I find myself holding on to the walls, walking slower, laying on the floor, anything, to make things less likely to slip away from me. It’s a little like vertigo in reverse: I’m not falling down, everything else is threatening to fly up and away out of my reach. WHOOSH.
I keep thinking to myself: if only I had some time to think about things, to sort them out in my head… and then I think, even if I make time I’m going to get distracted with all the pieces that fit in, or should fit in and don’t. There really is no way for me to lay everything out and take a good look at it. In other words, I do not have the luxury of falling apart. By that I mean that life makes its demands on me. Rather, I let life make demands. I don’t have control of it, in other words. What I’m not sure of is whether other people feel the other way, like they do have control or if they know it’s an illusion and that they are just holding on to the pretense that everything is just fine. Wearing the mask, doing the dance.
Well, it’s not fine. I’m not fine, I’m overwhelmed. I’m managing, but I’m overwhelmed. The world is not fine: people are rude, ignorant, self-centered, and obsessive to the point that the pretense of society, of communities are stretched into incoherence. Everyone is disconnected and don’t know how to communicate; giving too little or too much of themselves and struggling to find a balance. Playing mind games when there’s no reason to second-guess thier opponent, who is in fact not an opponent but a fellow in the insane rat-race in the first place, someone who should be counted on, not suspected or mistreated or held at arms length.
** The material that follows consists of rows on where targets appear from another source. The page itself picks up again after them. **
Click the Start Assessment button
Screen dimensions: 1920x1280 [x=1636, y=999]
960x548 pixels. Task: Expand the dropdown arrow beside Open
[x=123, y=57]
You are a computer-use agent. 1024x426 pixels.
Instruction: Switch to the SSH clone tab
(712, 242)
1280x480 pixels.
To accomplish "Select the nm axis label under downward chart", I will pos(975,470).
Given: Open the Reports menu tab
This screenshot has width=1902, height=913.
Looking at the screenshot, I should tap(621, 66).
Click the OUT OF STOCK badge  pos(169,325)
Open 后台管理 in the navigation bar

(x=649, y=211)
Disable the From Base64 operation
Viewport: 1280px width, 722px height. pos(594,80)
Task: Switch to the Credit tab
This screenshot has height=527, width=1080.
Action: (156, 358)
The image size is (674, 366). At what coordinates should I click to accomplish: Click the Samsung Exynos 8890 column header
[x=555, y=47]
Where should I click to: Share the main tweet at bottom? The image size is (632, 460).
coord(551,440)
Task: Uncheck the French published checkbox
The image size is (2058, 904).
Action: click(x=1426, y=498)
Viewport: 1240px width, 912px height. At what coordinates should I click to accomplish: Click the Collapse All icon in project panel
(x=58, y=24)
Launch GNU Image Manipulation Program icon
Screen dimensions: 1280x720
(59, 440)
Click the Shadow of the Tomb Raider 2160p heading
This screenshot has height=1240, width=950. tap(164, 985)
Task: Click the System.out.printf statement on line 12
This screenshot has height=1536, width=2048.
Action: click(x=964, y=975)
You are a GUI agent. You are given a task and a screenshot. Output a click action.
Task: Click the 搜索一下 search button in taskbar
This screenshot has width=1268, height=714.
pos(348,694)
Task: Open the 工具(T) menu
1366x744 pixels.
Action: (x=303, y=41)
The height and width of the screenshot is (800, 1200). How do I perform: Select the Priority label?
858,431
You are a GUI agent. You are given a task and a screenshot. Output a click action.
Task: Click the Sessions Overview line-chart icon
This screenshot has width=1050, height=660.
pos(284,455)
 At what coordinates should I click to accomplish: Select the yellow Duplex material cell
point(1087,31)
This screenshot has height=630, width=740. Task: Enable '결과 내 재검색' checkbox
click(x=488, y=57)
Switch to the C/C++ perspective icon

Imagined enemies, tangled intrigues from one level of society to the next - is any of it even real in the face of the fact that people go home every night and have to look at themselves in the mirror? How many people can do that and be reasonably happy with what they see there, literally and metaphorically?
whoosh…. I close my eyes and wait for the spinning to stop just long enough so I can take a deep breath.
I’ve stopped reading the news or watching TV, again. I stopped for a while before and then felt I should be more informed for whatever reason, but I don’t want to know about the killing and dying and general douchebaggery that seems to make up “the news” these days. I want to find something in there that makes sense. I want to see people getting something good because they deserve it. I want to read about someone rescuing someone from some nasty fate, I want to know that people, somewhere, are not self-absorbed assholes. I want to know that my fight to remain sane in this insane world is not futile or even unique. I want a damn success story.
But I say nothing. I can’t tell that story. Not yet. I have a long way to go, on many levels. Right now I’m workin on this reverse vertigo. I just need to sort my personal pile of crap into more manageable pieces. So if I seem a little strange to you people in the next little while that’s what’s up. My head’s in pieces in a way it’s not been for nigh on ten years, though there is no single thing that has caused this particular mass of little black rainclouds. They just seemed to blow in on me all at once and in a great hurry. Now I’m just waiting for the storm to break so I can let the rain wash my brain clean.